Dans une nouvelle enquête, le Sunday Timesassure en effet disposer de milliers de courriels et d’autres documents qui prouvent que Mohamed Bin Hammam a effectué de nombreux versements d’argent. Ce dernier aurait ainsi distribué des sommes avoisinant les 200.000 dollars sur des comptes contrôlés par les présidents d’associations africaines. Il aurait aussi organisé des soirées caritatives en Afrique au cours desquelles il aurait également délivré des fonds illicites.

Par ailleurs, Mohamed Bin Hammam aurait également versé 1,6 million de dollars sur des comptes appartenant à Jack Warner, l'ex-président de la Confédération de football d'Amérique du Nord, d'Amérique centrale et des Caraïbes (Concacaf), également ex-vice président de la FIFA, qui a démissionné en juin 2011.

Mohamed Bin Hammam, ancien membre du Comité exécutif de la Fédération internationale (FIFA) et président de la Confédération asiatique (AFC), a, lui, été radié par la FIFA en 2012 pour des soupçons de corruption dans une autre affaire.

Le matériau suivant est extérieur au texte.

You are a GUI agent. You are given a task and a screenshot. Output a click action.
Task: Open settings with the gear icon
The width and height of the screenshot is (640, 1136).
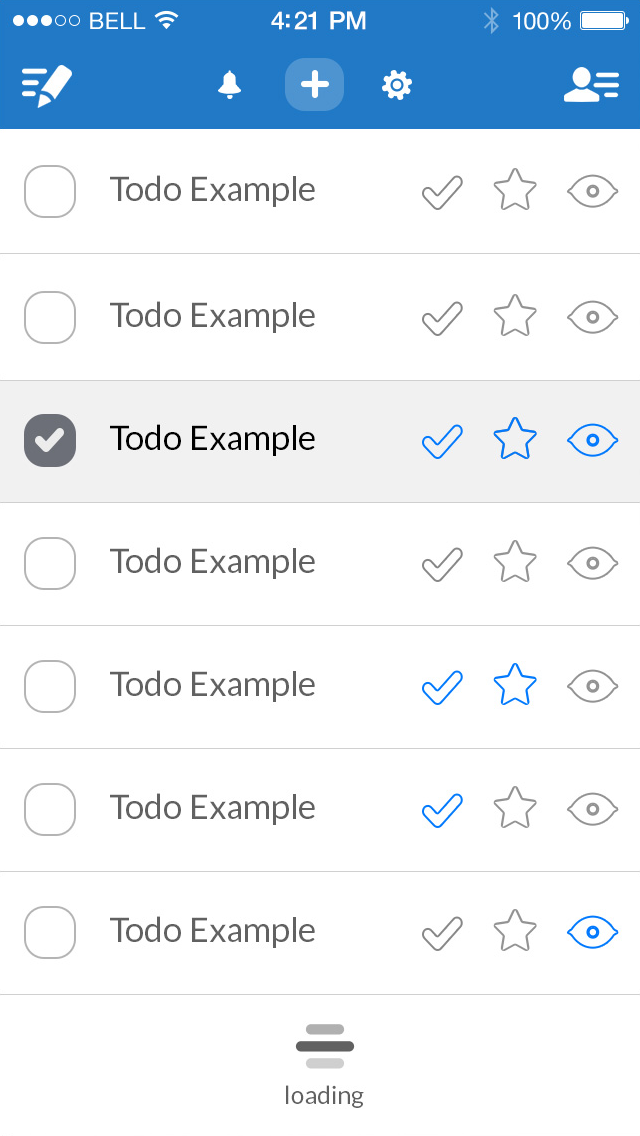(x=396, y=85)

Fin d'une enquête interne avant le 9 juin
« Nous nions avec véhémence toutes les allégations de mauvaise conduite », a répondu  le 1er juin le Comité de candidature du Qatar, dans un communiqué. Ce 2 juin, le nouveau président de l’AFC, également mis en cause, a apporté son soutien aux Qatariens. « La Confédération asiatique de football se tient aux côtés de l'Etat du Qatar quand il défend son droit d'organiser la Coupe du monde de 2022 », a déclaré le cheikh Salmane bin Ibrahim Al Khalifa. « Elle soutient également la FIFA dans son enquête pour s'assurer de la transparence du processus d'attribution des Coupes du monde de 2018 et 2022 », a souligné le Bahreïni.

En août 2012, suite aux nombreuses allégations parues dans la presse, la FIFA s’était résolue à ouvrir une enquête  sur l’attribution du Mondial 2018 à la Russie et du Mondial 2022. L'ancien procureur américain Michael Garcia, à la tête de la chambre d'instruction du nouveau comité d'éthique de la FIFA, est censé avoir fini ses investigations avant le 9 juin prochain, assure la FIFA.

Cette dernière, monopolisée par une Coupe du monde 2014 imminente (12 juin-13 juillet), est restée plutôt silencieuse sur cette polémique renaissante. Le 16 mai, le président de la FIFA, Sepp Blatter, avait indiqué que l'attribution du Mondial 2022 au Qatar avait été une «erreur ».

Le Congrès de la FIFA qui aura lieu les 10 et 11 juin à San Paulo s’annonce tendu. Une contre-attaque s’est déjà organisée. Que ce soit en Russie, en Asie, ou ailleurs, on dénonce une campagne de diffamation orchestrée par des pays anglo-saxons. L’Angleterre était candidate à l’organisation de la Coupe du monde 2018, tandis que l’Australie et les Etats-Unis s’étaient présentés pour la Coupe du monde 2022.